The OSX/Paralells and WinXP/VNWare mouse release conflict: yup, setting a different key sequence in Parallels solved the issue. I can now release the mouse from the console and navigate in the WinXP/vSphere client again. Solved.

IPMI module taking long to load: the hack i found via a google search is to "disable" the module by altering the content of file /etc/vmware/init/init.d/72.ipmi and setting the sticky bit with 'chmod +t 72.ipmi' to survive past boots worked however, I rebooted an no module loading. BUT read on......

I went on and installed the LSI card that arrived today, flashed it with IT firmware.

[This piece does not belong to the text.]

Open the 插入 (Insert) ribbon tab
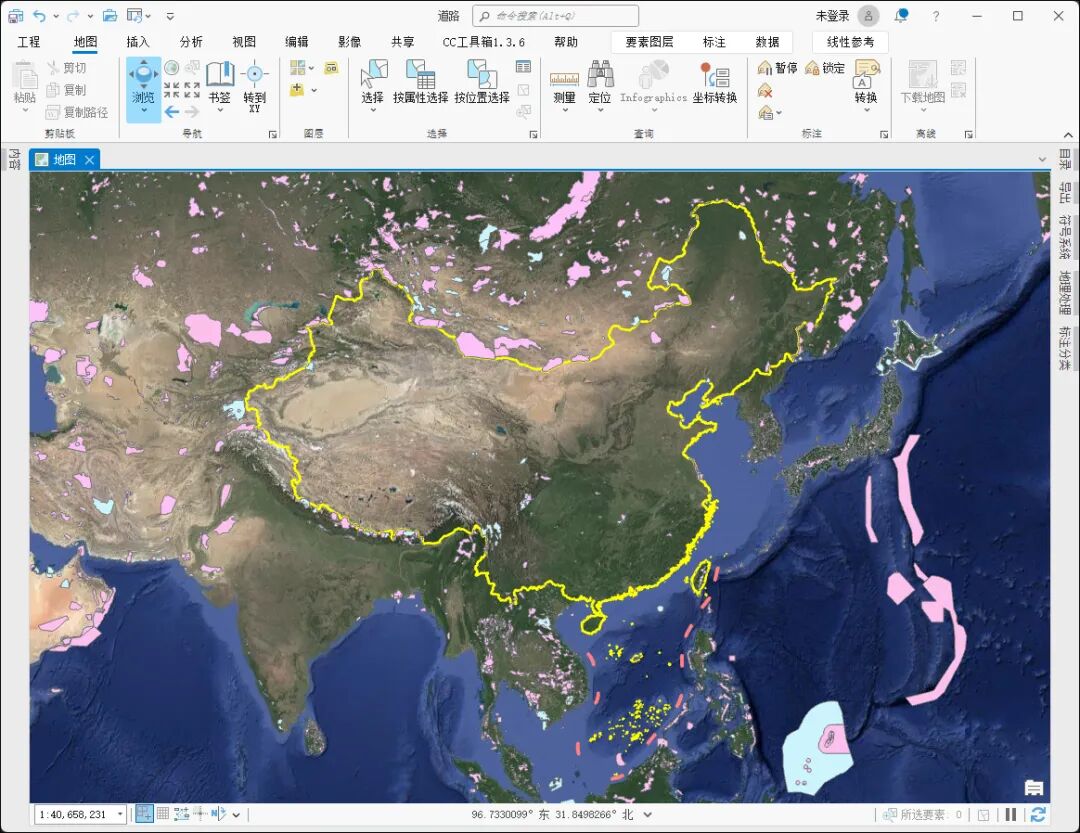The image size is (1080, 833). tap(138, 42)
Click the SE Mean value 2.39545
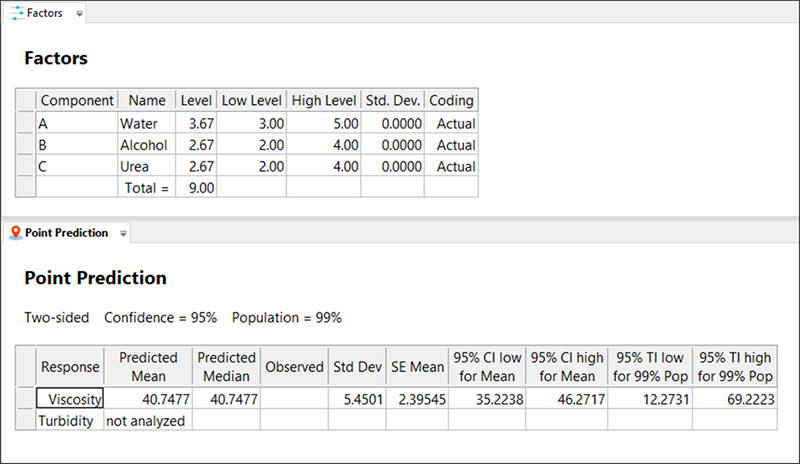The image size is (800, 464). [x=416, y=400]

I also had to flash the 2 Samsung 2TB drives (F4 204UI) with new firmware for that s.m.a.r.t. related issue.

Stupid me misread the LSI ' what is delivered' and got not the 2 sas-sata cables I was expecting...need to order them quickly, otherwise no testing with the LSI card this weekend.

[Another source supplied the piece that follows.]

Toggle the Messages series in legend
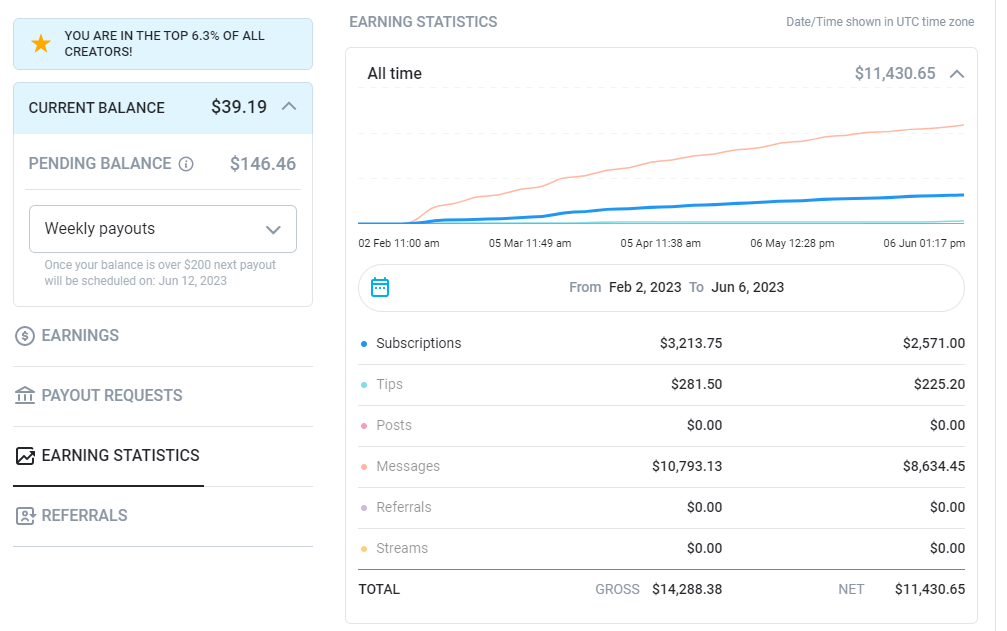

I booted the server again: mischief: IPMI module load returned!?! and I could not use F2 or F12 or Alt-F1 to get into vmware right at the server.....also I could no longer connect to the ESXi via vSphere.

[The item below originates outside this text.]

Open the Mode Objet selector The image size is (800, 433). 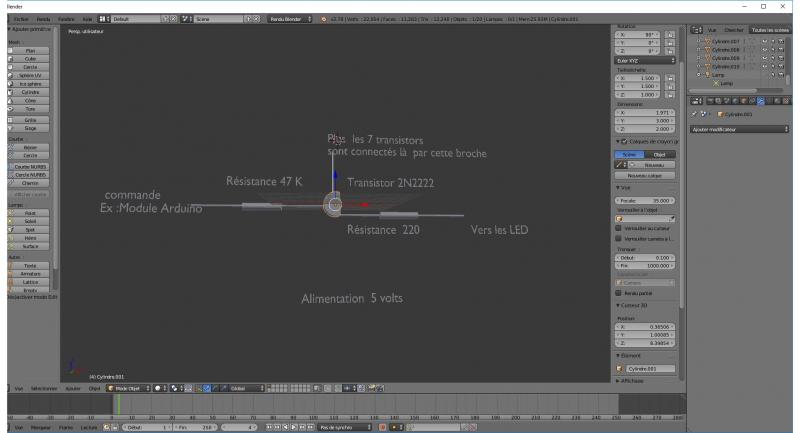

Long story cut short: I took out the stick and reinstalled ESXi again and re-did the few settings like static network adress, ntp settings and the power management settings.

While peeking around at all settings I went into the advanced settings: Kernel-->Boot and found this tickbox:



Enable IPMI: I unticked the setting and rebooted: yup the IPMI module was not loaded (or tried to).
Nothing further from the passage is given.